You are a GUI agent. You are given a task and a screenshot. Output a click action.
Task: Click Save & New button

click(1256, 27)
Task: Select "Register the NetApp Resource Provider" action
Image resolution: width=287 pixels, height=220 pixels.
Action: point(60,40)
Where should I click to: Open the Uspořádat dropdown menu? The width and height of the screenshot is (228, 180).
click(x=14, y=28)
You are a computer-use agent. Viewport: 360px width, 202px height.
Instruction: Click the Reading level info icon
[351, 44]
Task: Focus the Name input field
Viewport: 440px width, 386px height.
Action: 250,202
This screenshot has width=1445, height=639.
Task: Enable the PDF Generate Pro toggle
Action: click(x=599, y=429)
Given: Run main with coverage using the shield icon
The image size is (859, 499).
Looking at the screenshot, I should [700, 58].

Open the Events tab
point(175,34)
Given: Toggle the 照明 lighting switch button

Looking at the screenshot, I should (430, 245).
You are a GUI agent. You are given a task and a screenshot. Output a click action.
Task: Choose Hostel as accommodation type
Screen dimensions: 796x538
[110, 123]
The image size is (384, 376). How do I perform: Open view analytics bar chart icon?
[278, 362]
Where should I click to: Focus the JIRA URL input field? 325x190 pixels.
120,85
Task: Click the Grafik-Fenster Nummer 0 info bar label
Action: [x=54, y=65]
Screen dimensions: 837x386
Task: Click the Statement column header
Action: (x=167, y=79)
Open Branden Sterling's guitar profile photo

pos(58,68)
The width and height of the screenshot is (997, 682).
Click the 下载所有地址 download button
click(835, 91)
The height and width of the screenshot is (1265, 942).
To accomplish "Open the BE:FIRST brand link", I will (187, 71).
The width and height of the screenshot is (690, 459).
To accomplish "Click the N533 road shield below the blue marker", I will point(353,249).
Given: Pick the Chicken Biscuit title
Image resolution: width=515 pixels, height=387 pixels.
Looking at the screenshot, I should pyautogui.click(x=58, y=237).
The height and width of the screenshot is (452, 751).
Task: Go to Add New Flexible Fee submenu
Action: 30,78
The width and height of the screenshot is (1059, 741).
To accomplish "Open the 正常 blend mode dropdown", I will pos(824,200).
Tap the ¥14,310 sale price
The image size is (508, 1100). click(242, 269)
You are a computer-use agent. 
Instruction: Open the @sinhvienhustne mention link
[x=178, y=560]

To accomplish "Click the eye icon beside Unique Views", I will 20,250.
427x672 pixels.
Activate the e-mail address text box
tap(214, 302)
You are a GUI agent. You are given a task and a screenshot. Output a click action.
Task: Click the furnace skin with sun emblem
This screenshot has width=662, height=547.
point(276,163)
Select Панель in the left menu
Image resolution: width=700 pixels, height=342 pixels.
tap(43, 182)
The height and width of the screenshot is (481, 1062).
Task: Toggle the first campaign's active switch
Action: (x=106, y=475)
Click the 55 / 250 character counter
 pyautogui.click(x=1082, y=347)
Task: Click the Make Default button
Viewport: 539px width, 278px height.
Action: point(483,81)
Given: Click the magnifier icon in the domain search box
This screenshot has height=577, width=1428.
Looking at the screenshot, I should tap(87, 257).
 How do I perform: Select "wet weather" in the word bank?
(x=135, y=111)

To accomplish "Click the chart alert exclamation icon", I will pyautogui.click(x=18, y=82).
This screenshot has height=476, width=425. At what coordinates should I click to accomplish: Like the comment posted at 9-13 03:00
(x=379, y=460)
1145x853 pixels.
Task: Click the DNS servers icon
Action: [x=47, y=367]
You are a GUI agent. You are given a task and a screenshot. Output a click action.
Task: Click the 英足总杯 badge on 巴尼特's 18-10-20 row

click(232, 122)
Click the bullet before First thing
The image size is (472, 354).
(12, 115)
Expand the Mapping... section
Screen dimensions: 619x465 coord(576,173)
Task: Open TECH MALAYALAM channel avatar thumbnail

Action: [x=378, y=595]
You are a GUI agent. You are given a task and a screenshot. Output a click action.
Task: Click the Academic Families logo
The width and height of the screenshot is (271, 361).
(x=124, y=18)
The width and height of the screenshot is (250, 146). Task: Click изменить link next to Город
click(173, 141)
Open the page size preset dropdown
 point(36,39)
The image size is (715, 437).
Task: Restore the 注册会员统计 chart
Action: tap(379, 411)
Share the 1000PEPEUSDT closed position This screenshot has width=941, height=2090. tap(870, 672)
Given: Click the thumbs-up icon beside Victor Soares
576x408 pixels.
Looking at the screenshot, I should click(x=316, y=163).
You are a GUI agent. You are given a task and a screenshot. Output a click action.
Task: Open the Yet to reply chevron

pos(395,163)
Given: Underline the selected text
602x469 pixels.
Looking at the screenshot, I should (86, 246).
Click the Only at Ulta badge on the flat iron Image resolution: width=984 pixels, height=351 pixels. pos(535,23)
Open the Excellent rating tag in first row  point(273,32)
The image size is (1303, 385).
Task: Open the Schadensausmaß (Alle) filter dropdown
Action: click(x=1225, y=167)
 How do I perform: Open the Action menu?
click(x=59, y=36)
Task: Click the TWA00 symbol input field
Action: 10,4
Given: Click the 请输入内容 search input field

§ §

PROBLEM TO SOLVE: From the data above, copy each line with the string "search" in it.

PROBLEM SOLUTION:
Given: Click the magnifier icon in the domain search box
Given: Click the 请输入内容 search input field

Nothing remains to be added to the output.